Rep. Sarah Anderson (R-Plymouth) hopes Gov. Mark Dayton will reverse course on some provisions of the fourth-tier tax rate enacted by the DFL-controlled Legislature in 2013.

The side effects of the law, she says, negatively impact small businesses by taxing what’s known as pass-through income.

She sponsors HF63 “to help small businesses to start up, to grow and stay in Minnesota,” Anderson told the House Taxes Committee on Tuesday.

Held over for possible inclusion in an omnibus tax bill, HF63 would chip away at the fourth-tier income tax rates paid by business owners with net taxable income over $250,000.

According to a Revenue Department fiscal note, more than 33,000 taxpayers would be affected by the change, at a $172 million cost to the state’s General Fund in fiscal year 2016 and $182.7 million in fiscal year 2017.

The bill would lower the maximum income tax rate from 9.85 percent to 7.85 percent on active pass-through income from sole proprietorships, farms, S-corporations and partnerships. The change would spill over to reduce income tax bracket indexing and the marriage credit for qualifying taxpayers.

“Minnesota is a great place to live and work, but our business tax climate is challenging,” said Beth Kadoun, Minnesota Chamber of Commerce director of tax and fiscal policy. “We have the fourth-highest rate in the nation. About 55 percent of the employment comes through pass-through entities.”

She said the more businesses pay in taxes, means less for business reinvestment.

* Entries provided:
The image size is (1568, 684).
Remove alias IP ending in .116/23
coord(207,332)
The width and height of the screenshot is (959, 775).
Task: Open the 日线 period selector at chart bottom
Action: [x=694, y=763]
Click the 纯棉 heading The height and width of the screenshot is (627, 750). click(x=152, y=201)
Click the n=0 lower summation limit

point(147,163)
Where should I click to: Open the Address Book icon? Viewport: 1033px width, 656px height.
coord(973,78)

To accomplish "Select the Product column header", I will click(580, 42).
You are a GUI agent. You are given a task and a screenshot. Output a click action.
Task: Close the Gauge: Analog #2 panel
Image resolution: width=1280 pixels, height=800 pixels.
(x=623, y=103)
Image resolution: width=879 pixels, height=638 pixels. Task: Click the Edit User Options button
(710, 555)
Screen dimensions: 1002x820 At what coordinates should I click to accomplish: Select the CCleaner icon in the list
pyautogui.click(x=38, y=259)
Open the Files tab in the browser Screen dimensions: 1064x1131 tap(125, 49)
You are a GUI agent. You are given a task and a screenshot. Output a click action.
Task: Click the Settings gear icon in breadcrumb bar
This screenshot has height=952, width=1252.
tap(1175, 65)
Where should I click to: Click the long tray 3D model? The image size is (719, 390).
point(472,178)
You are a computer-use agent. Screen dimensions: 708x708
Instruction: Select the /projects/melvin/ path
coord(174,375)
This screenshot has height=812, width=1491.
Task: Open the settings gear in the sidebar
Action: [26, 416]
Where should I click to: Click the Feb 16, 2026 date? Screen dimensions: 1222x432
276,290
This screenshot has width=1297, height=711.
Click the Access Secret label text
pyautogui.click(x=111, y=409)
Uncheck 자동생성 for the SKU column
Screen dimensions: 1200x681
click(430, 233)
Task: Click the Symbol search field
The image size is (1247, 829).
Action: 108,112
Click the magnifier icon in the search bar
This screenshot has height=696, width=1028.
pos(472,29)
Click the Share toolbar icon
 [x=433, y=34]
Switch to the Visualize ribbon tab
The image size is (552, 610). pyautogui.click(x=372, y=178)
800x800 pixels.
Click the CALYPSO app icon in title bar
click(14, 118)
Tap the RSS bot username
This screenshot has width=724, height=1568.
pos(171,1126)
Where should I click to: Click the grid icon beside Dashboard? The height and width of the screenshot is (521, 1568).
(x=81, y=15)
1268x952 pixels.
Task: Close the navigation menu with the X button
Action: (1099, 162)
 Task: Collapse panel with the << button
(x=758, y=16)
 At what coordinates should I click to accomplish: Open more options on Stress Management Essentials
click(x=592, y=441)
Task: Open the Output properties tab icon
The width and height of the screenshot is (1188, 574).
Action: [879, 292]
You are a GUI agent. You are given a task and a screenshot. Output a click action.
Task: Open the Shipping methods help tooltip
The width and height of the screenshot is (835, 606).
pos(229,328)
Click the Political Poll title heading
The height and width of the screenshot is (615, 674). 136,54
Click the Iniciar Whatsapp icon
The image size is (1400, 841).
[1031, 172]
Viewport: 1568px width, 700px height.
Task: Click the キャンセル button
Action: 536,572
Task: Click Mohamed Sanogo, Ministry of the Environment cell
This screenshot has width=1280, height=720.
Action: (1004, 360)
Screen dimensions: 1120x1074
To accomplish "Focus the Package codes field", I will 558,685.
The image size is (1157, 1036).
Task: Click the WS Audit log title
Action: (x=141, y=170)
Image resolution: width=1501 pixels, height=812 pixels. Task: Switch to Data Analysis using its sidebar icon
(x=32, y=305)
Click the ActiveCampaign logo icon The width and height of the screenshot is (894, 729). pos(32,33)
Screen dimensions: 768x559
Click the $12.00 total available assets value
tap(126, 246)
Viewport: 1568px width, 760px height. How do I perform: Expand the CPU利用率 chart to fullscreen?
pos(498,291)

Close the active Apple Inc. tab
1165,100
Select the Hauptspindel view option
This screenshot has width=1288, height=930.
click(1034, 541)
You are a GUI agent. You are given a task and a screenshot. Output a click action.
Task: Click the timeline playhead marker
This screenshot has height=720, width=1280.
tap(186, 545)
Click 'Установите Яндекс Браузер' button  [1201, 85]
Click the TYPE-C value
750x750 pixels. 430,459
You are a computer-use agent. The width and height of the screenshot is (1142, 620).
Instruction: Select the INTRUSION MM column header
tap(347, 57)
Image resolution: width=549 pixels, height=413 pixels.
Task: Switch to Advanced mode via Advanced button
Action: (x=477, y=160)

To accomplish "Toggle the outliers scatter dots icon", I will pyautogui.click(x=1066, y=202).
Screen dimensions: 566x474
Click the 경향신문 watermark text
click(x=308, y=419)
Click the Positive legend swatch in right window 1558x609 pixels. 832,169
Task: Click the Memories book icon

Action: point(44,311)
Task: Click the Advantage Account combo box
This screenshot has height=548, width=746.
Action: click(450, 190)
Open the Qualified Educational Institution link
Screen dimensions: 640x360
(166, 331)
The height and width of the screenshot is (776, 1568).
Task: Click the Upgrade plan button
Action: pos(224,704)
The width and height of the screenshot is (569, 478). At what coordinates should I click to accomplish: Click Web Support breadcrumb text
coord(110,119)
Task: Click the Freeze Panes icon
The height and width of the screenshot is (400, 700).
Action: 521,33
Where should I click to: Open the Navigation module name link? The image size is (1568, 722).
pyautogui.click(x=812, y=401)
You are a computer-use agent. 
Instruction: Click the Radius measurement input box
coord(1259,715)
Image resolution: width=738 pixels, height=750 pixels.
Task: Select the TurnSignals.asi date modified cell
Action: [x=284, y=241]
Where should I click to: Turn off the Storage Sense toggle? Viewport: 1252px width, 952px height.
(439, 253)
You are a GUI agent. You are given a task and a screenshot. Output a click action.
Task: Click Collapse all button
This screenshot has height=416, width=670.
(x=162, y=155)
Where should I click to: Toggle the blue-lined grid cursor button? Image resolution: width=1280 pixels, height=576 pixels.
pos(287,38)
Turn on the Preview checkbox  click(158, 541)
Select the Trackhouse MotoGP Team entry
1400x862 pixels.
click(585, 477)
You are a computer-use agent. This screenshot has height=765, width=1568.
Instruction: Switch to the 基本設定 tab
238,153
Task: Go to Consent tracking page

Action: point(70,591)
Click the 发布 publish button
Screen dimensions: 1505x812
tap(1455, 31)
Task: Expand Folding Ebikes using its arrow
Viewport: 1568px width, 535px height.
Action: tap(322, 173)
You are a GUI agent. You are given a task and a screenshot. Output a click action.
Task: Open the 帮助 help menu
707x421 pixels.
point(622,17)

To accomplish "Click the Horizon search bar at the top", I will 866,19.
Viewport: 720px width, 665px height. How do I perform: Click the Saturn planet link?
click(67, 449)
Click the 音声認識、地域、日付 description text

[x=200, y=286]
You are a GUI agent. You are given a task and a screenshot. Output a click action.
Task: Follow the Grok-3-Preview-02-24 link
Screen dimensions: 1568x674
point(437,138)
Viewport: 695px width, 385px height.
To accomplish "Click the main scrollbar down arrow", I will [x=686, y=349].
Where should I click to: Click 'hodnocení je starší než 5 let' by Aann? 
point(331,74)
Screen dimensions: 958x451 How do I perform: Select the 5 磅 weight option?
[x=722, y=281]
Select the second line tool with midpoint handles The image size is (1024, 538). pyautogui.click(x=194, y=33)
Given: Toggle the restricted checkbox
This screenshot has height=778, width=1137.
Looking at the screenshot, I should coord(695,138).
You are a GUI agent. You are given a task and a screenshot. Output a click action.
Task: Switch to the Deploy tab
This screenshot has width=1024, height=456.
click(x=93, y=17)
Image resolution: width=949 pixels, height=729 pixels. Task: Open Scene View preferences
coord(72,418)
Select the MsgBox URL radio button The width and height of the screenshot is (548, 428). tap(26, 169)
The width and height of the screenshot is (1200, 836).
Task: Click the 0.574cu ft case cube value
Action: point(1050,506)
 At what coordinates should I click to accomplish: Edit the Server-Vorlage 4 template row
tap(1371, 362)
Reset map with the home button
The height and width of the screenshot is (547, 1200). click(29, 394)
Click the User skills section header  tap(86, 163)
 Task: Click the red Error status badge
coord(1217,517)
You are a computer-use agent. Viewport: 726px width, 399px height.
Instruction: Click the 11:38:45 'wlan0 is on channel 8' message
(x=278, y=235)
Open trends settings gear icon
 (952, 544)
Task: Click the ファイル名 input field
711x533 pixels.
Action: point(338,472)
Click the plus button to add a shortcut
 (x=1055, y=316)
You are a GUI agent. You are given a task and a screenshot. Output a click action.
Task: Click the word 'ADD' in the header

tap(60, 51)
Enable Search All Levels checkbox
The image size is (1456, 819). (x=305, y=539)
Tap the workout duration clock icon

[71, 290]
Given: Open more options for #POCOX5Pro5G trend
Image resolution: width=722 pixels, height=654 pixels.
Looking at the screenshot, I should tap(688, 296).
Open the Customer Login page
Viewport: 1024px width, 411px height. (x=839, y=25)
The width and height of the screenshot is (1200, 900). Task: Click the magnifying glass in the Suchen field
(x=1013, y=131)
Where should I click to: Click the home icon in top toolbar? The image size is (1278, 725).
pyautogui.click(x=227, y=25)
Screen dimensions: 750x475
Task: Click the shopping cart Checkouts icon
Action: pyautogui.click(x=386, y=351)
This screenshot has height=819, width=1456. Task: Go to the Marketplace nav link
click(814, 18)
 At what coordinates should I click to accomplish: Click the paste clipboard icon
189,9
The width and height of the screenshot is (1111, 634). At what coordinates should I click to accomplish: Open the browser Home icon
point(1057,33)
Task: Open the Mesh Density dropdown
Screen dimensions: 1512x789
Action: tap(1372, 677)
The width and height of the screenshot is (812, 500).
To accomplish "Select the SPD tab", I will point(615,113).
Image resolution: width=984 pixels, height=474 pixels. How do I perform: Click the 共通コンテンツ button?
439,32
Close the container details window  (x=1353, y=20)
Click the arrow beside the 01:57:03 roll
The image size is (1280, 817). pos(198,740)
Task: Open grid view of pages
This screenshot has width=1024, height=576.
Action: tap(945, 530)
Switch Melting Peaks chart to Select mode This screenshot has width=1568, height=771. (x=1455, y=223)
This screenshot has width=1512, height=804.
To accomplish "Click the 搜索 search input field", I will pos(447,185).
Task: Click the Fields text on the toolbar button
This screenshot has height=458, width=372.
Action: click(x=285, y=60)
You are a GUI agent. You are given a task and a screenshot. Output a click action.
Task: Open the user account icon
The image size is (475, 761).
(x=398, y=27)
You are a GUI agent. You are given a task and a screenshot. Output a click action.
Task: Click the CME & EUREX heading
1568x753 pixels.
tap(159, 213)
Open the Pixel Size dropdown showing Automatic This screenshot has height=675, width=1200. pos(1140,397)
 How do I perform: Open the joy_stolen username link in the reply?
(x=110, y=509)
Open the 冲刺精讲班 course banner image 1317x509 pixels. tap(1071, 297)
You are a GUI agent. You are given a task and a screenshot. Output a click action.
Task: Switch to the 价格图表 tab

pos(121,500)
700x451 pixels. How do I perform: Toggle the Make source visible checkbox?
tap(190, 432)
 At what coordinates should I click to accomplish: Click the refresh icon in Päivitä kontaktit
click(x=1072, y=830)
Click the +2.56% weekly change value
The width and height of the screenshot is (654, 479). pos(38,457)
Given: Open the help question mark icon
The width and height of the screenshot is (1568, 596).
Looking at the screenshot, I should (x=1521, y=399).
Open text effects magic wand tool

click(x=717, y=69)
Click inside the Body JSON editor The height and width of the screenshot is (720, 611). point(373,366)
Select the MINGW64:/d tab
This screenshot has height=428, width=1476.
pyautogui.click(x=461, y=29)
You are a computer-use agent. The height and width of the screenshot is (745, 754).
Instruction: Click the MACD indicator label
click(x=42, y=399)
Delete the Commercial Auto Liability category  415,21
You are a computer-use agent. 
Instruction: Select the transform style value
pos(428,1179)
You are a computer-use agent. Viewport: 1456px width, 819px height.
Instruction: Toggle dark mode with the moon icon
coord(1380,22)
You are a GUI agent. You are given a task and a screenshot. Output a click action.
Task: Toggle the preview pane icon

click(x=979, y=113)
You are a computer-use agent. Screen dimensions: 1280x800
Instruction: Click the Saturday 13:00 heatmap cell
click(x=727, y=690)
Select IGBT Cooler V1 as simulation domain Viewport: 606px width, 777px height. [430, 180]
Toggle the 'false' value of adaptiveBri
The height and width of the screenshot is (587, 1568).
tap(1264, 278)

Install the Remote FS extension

* Stated problem: List every source of active pass-through income that the article on HF63 says would be taxed at the lower maximum rate.

* Reply: sole proprietorships, farms, S-corporations, partnerships